THE role of different classes of afferents in neuropathic pain is a controversial issue. The debate revolves around two questions: (1) What is the role of injured and uninjured afferents in neuropathic pain? (2) What is the role of myelinated and unmyelinated fibers? Although it is commonly accepted that sensitization of central pain-processing neurons is involved in neuropathic pain, it is unclear what afferents induce and maintain central sensitization under neuropathic conditions. A better understanding of the changes in injured and uninjured afferents after nerve injury is needed to improve strategies for the treatment of chronic pain. In this issue of Anesthesiology, Sapunar et al. 1describe the electrophysiologic properties of isolated neurons from the L4 and L5 dorsal root ganglia after an L5 spinal nerve injury in rats. An advantage of the L5 spinal nerve ligation (SNL) model2is that injured and uninjured neurons reside in different dorsal root ganglia, but their axons commingle in the sciatic nerve and target tissue (fig. 1). Like other animal models of neuropathic pain, SNL results in behavioral signs of spontaneous and stimulus evoked pain (i.e. , mechanical and thermal hyperalgesia).
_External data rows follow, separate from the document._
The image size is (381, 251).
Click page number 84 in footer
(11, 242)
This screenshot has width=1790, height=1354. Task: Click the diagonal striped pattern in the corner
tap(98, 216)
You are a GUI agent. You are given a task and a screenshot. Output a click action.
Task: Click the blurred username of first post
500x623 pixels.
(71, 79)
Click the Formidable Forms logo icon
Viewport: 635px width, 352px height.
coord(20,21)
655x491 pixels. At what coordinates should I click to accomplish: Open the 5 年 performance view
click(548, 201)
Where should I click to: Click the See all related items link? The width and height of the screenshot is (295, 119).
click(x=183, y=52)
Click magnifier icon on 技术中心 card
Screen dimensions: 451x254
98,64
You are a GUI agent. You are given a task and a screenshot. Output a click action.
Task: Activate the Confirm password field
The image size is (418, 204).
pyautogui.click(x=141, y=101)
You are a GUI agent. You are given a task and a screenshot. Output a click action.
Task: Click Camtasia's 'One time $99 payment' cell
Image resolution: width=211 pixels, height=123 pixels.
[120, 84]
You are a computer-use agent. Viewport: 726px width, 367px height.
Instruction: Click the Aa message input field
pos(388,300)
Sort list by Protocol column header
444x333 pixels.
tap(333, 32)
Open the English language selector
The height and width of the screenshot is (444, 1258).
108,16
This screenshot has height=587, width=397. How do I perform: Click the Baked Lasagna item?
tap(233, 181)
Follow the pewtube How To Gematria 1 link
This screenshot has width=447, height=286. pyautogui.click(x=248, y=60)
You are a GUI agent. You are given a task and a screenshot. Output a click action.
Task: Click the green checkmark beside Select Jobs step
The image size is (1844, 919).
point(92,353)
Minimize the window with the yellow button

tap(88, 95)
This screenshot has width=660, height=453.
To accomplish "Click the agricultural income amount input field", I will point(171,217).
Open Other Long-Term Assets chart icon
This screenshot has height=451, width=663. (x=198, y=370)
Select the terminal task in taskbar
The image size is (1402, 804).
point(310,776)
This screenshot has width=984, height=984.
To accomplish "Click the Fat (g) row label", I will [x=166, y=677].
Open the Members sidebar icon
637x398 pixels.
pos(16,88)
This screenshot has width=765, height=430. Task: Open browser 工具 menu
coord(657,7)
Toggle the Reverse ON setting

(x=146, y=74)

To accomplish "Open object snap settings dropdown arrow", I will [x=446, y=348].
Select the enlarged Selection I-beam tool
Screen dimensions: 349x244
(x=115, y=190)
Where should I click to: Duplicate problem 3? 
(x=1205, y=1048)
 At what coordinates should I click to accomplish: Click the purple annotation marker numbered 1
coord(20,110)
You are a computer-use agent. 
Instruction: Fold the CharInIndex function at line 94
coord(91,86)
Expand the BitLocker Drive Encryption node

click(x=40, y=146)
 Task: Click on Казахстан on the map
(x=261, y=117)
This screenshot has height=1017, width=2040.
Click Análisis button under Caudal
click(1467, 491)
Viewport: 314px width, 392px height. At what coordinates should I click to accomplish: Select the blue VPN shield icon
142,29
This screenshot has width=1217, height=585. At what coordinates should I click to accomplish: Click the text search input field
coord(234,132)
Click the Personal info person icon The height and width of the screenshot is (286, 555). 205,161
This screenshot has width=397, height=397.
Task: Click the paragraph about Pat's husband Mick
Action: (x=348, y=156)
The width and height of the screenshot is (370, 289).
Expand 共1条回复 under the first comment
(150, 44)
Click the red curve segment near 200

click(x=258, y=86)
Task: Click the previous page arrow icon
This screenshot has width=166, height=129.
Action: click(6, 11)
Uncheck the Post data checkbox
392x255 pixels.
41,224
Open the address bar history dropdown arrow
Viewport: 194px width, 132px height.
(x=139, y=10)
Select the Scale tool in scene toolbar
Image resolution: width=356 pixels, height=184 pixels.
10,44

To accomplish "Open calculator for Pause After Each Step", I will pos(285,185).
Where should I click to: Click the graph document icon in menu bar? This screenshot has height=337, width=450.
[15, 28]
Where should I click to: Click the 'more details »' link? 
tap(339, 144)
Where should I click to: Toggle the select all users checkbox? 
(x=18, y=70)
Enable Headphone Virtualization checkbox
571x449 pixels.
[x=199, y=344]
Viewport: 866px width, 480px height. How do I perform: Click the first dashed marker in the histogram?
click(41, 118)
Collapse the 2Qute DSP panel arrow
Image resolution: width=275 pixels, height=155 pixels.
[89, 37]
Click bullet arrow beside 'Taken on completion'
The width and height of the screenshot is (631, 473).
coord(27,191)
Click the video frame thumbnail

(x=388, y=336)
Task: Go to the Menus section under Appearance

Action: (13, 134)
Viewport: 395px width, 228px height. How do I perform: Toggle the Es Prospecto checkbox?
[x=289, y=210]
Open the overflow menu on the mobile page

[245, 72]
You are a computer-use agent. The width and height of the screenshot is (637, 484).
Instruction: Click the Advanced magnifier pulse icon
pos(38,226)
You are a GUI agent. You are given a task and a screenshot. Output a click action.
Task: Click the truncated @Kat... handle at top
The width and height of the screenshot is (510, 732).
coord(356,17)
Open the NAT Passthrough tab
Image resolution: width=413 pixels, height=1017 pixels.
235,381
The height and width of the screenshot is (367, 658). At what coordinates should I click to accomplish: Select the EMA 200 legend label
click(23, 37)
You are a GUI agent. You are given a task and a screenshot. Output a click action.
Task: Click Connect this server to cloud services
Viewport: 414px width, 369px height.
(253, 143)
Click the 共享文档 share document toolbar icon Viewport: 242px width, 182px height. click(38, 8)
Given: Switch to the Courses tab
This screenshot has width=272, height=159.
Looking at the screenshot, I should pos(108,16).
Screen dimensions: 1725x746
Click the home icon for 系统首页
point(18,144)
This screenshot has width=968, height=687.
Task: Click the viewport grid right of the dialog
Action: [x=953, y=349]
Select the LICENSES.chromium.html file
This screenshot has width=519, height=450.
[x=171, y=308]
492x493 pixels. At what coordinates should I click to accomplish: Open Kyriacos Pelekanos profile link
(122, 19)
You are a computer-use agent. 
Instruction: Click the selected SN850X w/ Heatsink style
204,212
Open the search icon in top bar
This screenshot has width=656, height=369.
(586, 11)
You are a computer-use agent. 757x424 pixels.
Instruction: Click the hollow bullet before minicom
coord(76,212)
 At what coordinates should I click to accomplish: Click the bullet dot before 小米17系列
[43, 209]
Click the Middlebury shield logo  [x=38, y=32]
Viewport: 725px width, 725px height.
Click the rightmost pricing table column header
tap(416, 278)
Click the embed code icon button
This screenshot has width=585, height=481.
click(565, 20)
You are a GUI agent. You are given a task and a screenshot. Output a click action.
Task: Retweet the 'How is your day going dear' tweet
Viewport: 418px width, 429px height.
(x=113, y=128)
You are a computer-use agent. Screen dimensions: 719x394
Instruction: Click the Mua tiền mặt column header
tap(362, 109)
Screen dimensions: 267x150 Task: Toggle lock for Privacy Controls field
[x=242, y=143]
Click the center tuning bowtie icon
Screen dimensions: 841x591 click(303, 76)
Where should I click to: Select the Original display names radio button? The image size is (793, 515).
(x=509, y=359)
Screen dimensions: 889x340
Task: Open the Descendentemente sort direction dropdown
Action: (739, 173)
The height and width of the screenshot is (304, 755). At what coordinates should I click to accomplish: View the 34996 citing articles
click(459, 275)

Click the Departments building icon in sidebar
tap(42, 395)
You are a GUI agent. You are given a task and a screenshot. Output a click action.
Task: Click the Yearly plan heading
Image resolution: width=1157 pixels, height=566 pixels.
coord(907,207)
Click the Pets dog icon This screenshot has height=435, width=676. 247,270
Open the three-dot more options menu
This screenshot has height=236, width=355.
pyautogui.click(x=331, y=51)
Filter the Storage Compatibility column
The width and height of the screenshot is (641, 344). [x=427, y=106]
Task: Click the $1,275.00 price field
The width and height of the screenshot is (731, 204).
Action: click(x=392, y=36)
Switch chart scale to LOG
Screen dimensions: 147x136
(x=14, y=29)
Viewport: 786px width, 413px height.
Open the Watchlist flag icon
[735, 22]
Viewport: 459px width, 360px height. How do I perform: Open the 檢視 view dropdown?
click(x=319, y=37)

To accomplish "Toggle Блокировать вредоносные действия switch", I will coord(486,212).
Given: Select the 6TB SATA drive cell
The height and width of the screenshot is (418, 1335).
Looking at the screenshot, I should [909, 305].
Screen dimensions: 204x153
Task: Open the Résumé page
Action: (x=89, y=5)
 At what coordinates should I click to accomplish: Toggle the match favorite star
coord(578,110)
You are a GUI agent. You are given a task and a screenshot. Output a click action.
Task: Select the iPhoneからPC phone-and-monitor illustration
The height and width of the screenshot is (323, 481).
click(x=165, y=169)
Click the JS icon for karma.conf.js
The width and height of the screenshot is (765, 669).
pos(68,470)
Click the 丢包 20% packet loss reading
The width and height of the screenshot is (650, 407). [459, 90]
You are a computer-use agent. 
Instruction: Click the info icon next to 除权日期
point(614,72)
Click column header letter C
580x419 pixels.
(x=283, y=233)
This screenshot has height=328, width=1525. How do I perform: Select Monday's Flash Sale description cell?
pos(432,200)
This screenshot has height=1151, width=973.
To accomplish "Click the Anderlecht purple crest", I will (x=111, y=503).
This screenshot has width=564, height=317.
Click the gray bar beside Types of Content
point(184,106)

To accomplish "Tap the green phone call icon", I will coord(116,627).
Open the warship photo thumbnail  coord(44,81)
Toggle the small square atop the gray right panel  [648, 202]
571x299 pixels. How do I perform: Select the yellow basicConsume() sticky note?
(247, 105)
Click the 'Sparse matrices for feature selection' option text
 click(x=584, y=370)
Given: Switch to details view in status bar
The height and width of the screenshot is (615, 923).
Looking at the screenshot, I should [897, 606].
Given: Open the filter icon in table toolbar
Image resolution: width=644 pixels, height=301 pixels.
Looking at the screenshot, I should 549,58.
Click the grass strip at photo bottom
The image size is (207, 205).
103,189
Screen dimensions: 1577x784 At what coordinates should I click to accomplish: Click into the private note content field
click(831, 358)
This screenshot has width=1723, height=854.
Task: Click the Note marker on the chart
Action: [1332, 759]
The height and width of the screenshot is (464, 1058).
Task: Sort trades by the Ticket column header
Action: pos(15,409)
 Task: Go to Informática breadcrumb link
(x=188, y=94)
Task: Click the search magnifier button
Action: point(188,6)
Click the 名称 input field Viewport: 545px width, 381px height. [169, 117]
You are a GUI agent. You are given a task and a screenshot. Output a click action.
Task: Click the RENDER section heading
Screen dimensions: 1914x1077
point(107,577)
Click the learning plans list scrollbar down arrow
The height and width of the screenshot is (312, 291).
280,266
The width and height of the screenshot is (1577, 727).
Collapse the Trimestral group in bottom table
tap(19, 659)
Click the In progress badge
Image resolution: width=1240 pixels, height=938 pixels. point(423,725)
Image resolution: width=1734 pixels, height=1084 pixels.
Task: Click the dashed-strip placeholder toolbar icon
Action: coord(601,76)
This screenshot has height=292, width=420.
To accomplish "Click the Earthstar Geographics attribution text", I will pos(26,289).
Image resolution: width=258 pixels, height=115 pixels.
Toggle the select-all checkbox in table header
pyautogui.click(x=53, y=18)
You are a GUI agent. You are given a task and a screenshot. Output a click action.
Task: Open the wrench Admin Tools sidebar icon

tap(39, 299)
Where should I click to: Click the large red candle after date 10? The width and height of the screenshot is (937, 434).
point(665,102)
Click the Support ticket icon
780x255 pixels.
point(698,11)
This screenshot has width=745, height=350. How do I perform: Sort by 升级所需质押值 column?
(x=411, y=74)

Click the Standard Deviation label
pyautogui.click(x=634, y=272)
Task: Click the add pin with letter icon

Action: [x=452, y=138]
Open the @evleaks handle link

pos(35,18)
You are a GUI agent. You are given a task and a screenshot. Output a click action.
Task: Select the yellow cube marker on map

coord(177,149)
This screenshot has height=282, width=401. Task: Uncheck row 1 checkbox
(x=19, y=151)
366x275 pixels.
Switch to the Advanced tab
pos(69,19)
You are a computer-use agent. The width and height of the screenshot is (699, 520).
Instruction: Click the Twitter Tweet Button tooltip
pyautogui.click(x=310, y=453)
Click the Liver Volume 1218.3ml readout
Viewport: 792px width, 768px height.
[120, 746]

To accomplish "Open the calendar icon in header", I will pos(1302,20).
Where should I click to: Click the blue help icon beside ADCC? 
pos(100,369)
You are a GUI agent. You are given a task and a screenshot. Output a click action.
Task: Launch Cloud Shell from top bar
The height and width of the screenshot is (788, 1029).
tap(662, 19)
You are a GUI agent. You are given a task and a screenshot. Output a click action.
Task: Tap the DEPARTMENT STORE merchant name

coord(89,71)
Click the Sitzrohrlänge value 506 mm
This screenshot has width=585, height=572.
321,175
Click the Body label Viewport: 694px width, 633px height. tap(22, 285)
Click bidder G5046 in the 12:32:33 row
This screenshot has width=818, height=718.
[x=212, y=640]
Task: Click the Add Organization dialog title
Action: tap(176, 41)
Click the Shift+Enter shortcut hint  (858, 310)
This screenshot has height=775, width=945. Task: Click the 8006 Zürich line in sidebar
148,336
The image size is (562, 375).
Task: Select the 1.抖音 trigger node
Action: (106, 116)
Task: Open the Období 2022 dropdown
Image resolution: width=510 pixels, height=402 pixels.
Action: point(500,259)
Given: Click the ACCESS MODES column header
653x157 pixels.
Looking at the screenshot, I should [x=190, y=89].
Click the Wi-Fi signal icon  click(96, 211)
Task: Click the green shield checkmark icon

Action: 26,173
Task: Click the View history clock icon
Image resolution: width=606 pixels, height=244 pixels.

What is the evidence that injured afferents are to blame for neuropathic pain? An obvious clinical example comes from patients with a traumatic nerve lesion that resulted in the development of a neuroma: Touching or tapping the neuroma produces paraesthesia and pain. Injection of local anesthetics at the site of the nerve injury may relieve not only ongoing pain but also mechanical hyperalgesia in the surrounding skin.3Neuroma resection and relocation of the proximal nerve end may also produce pain relief in these patients. In animal neuroma models, ectopic mechanical sensitivity, thermosensitivity, and chemosensitivity as well as spontaneous activity are found in injured myelinated and unmyelinated afferents,4and this is thought to be the neuronal basis of pain generated from neuromas in humans.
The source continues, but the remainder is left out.